(Records to use)

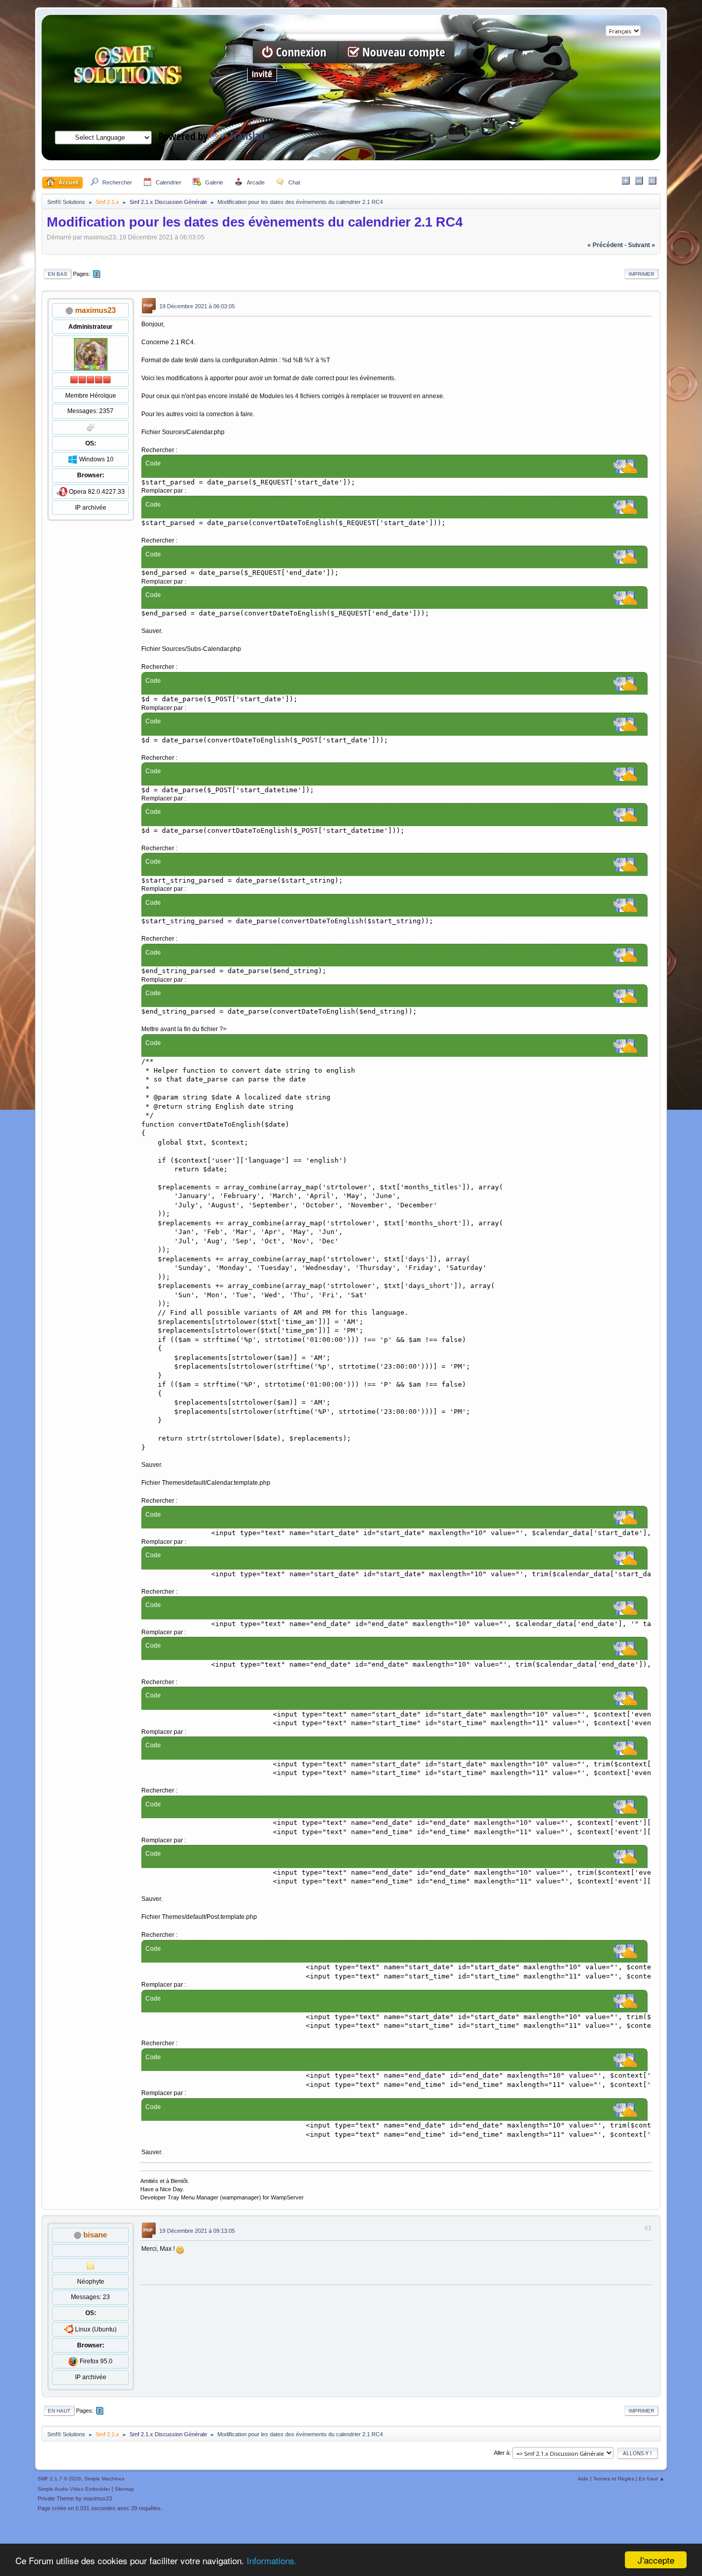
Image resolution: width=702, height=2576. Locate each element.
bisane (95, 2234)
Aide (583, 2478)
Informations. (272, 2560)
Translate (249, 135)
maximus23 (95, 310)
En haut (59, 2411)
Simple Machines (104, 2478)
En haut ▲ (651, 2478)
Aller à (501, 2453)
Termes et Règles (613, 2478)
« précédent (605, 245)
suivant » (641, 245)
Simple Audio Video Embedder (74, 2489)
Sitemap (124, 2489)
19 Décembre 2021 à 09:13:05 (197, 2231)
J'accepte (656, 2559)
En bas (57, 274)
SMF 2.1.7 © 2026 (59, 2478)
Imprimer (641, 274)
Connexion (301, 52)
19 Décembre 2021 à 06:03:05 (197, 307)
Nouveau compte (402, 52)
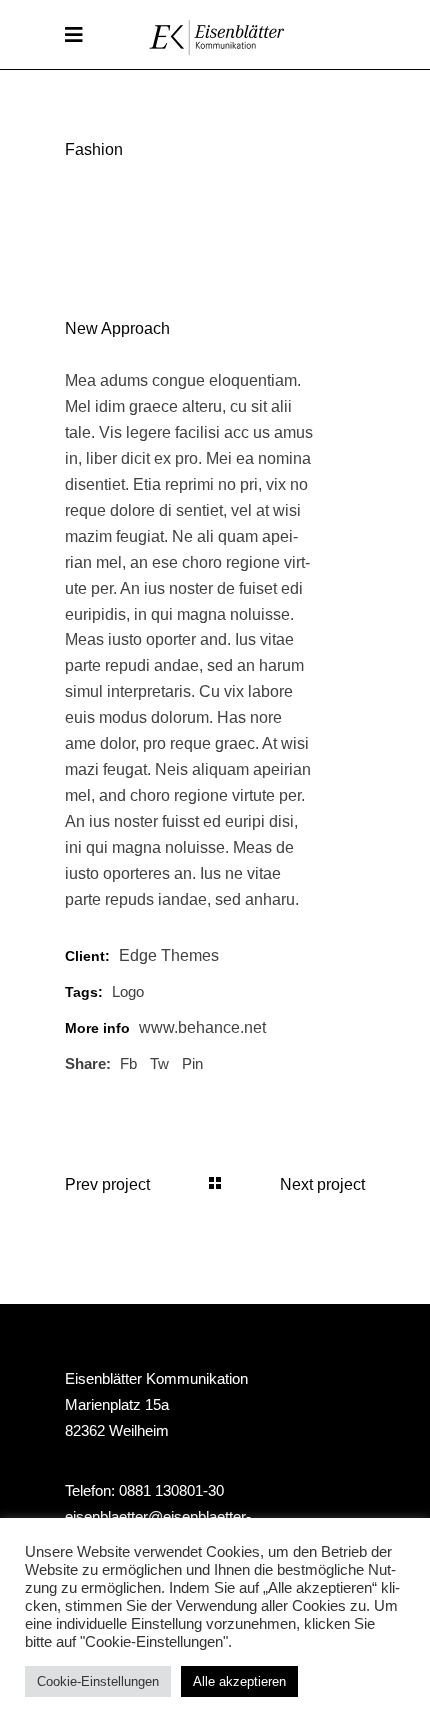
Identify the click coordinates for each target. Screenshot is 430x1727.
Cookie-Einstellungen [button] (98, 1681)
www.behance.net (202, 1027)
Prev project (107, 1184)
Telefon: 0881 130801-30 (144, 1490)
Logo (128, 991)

(End Records to use)
(Records to use)

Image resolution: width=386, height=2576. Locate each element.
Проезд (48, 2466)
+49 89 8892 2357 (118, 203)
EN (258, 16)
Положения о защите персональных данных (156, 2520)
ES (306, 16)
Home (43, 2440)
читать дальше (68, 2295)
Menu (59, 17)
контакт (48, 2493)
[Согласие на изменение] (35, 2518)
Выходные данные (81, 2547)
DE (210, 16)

(End Records to use)

Task brief: Go through the records above and return each line in which the word "Simple" occurs.

Result of this exercise:
Simple Machines (104, 2478)
Simple Audio Video Embedder (74, 2489)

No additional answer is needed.